Source document
■ ■ ■ ■
Worse, every time we change the network architecture — add a layer, change the activation function — we have to re-derive and re-write all the gradient equations. This is a productivity disaster.

⚠️ The key insight

Every computation in your network is a combination of simple operations: addition, multiplication, ReLU, etc. Each operation knows how to compute its own local gradient. If we record the sequence of operations (the computational graph), we can propagate gradients backward automatically — regardless of the network structure.

The `Value` Struct

The core idea: instead of plain f64 values, we wrap every number in a Value that tracks:

1.data — the actual number (the forward value)
2.grad — the gradient of the loss with respect to this value
3.backward — a closure that computes the local gradient and propagates it to prev
4.prev — the child Values that produced this one (the graph edges)

tau-autograd/src/value.rs

use std::cell::RefCell;
use std::rc::Rc;

pub struct Value {
    pub data: f64,
    pub grad: f64,
    pub backward: Option<Box<dyn Fn()>>,
    pub prev: Vec<Rc<RefCell<Value>>>,
}

impl Value {
    pub fn new(data: f64) -> Self {
        Value {
            data,
            grad: 0.0,
            backward: None,
            prev: Vec::new(),
        }
    }
}

💡 Why Rc<RefCell<Value>>?

A Value can be an input to multiple downstream operations — it has multiple "parents." Rust's ownership model doesn't allow shared ownership by default. Rc (Reference Counted) enables shared ownership. RefCell allows interior mutability — we need to modify the grad field even through a shared reference. This is the educational pain the syllabus warned about: the borrow checker fights graph structures, and you'll learn exactly why.
■ ■ ■ ■
Data supplied
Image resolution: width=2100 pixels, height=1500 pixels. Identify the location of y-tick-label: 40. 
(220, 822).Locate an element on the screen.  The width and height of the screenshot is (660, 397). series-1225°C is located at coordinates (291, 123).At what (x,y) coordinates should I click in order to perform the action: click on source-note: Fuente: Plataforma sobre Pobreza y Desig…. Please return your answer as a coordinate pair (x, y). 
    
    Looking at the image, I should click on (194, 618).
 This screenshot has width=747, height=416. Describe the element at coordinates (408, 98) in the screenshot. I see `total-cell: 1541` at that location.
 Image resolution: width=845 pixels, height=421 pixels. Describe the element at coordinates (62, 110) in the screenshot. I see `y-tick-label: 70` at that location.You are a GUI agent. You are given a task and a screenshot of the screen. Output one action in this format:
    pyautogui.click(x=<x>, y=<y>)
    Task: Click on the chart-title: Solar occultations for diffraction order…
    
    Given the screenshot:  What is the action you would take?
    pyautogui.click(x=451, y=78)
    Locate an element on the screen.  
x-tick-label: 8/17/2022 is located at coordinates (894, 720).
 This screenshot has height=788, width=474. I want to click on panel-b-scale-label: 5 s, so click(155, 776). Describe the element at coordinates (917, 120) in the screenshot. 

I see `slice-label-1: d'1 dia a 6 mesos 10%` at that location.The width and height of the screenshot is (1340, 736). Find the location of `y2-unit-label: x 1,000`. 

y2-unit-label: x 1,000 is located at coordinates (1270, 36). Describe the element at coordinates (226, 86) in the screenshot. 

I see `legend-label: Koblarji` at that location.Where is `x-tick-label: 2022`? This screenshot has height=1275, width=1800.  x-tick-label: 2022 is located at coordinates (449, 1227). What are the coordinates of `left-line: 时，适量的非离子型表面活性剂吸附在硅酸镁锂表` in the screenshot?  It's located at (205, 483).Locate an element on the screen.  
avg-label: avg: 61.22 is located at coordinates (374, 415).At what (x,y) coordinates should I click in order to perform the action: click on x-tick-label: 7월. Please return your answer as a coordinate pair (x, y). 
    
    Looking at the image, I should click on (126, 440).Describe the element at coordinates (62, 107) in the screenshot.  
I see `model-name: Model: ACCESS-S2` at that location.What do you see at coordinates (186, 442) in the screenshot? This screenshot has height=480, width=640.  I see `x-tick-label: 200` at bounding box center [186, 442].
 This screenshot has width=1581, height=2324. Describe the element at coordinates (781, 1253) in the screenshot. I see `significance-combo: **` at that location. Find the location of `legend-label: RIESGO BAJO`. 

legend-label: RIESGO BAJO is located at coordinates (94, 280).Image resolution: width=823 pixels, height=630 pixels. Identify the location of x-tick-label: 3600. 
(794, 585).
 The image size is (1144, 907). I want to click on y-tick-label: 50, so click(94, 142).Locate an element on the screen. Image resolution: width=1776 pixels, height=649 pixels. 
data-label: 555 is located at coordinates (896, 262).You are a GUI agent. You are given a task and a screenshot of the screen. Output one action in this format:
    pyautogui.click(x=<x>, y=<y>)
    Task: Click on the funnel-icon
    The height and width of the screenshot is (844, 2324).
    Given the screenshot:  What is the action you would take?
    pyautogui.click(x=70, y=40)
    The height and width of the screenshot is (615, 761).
■ ■ ■ ■
How to complete this task
In the autograd text, what does RefCell allow, and why is that needed for a Value?

Response box
RefCell allows interior mutability, which is needed so that the grad field can be modified even through a shared reference.